Le Panama : Une littérature qui reflète la dichotomie entre le cosmopolitisme et le nationalisme d’un pays unique en son genre

En abordant le Panama on aborde un phénomène unique en son genre, et le traitement de sa littérature, n’échappe pas à ce phénomène.

Lorsque l’on étudie la littérature centraméricaine, on ne traite pas du Panama car on considère que ce pays ne fait pas partie de cette région. En abordant l’étude de la littérature des Caraïbes, le Panama n’appartenant pas aux îles de cet archipel, il est logique de ne pas l’y trouver. Il ne fait pas partie de l’Amérique du Sud pour des motifs géopolitiques, nos écrivains n’appartiennent donc pas, non plus, à la littérature sud-américaine. Cependant le Panama existe, et sa littérature aussi.

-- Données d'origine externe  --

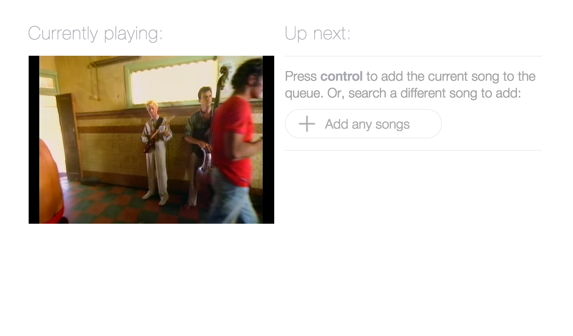The image size is (573, 336).
Task: Click the left black letterbox bar of the video
Action: pos(34,140)
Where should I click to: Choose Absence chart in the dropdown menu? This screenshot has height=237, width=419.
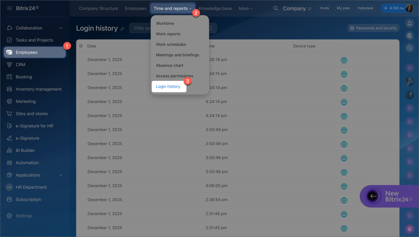pos(170,65)
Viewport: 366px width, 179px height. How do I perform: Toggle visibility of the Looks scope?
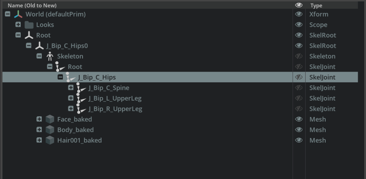coord(299,25)
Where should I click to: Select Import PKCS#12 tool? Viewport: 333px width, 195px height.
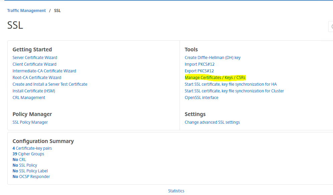[199, 64]
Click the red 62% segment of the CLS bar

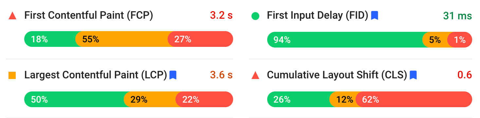414,99
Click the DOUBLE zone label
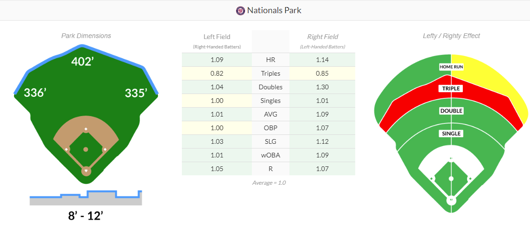This screenshot has height=235, width=530. pos(451,111)
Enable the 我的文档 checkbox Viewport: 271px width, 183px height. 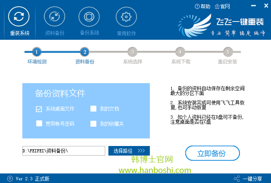coord(94,109)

C’est l’histoire de cette position géographique maudite, de la culture et de l’histoire de ce territoire centraméricain, « culturellement caribéen et historiquement sud-américain » comme le définissait Ángel Rubio, une terre qui n’appartient à aucune des sous-divisions précédemment citées.

Le Panama fut le premier territoire du Nouveau Monde à être découvert en 1501, puis à être exploré par les Espagnols. C’est là qu’ils fondèrent les premières villes européennes du nouveau continent, Nombre de Dios, Acla et Panamá. Panamá est la première ville sur le Pacifique américain (1519). L’ancienneté de son implantation a donné lieu très rapidement à une dichotomie tout au long de ces cinq siècles : une nature en transition, d’abord liée aux chemins interocéaniques, Real et de Cruces, et ensuite au chemin de fer et au canal ; une nature tellurique, une jungle exubérante, un ancrage et un cosmopolitisme.

Il n’y a presque pas de diaspora au Panama, mais le pays a connu de nombreuses vagues d’immigration et de métissage. C’est une terre où ont convergé aventuriers, pirates, chasseurs de fortune, gens de réputation douteuse et où, en même temps, la nature a laissé des traces indélébiles dans l’existence de ceux qui ont traversé ou habité l’isthme. Plus ancien que la Colombie et les États-Unis, le Panama a maintenu des liens forts avec ces pays et avec d’autres nations, perpétuant sa propre idiosyncrasie. C’est le point de chute des vagues migratoires successives, de la présence de groupes et de cultures venant de toute la planète, un lieu où s’affirme le cosmopolitisme, mais aussi le désir d’autodétermination, de sa propre quête.

Tous ces antécédents de la nation, du pays, de l’identité, laissent une marque indélébile dans la littérature panaméenne en général et plus spécifiquement dans le genre du conte. Pour décrire le pays, il n’est pas nécessaire d’haranguer, d’écrire des manifestes nationalistes, il suffit de lire certains de ses auteurs. Le XXe siècle a été marqué par la dichotomie entre le Panama urbain proche du canal et le Panama rural, faisant évoluer le récit grâce à l’héritage important d’auteurs comme Darío Herrera (1870-1914), Guillermo Andreve (1879-1940) et Ricardo Miró (1883-1940) pour la période moderne.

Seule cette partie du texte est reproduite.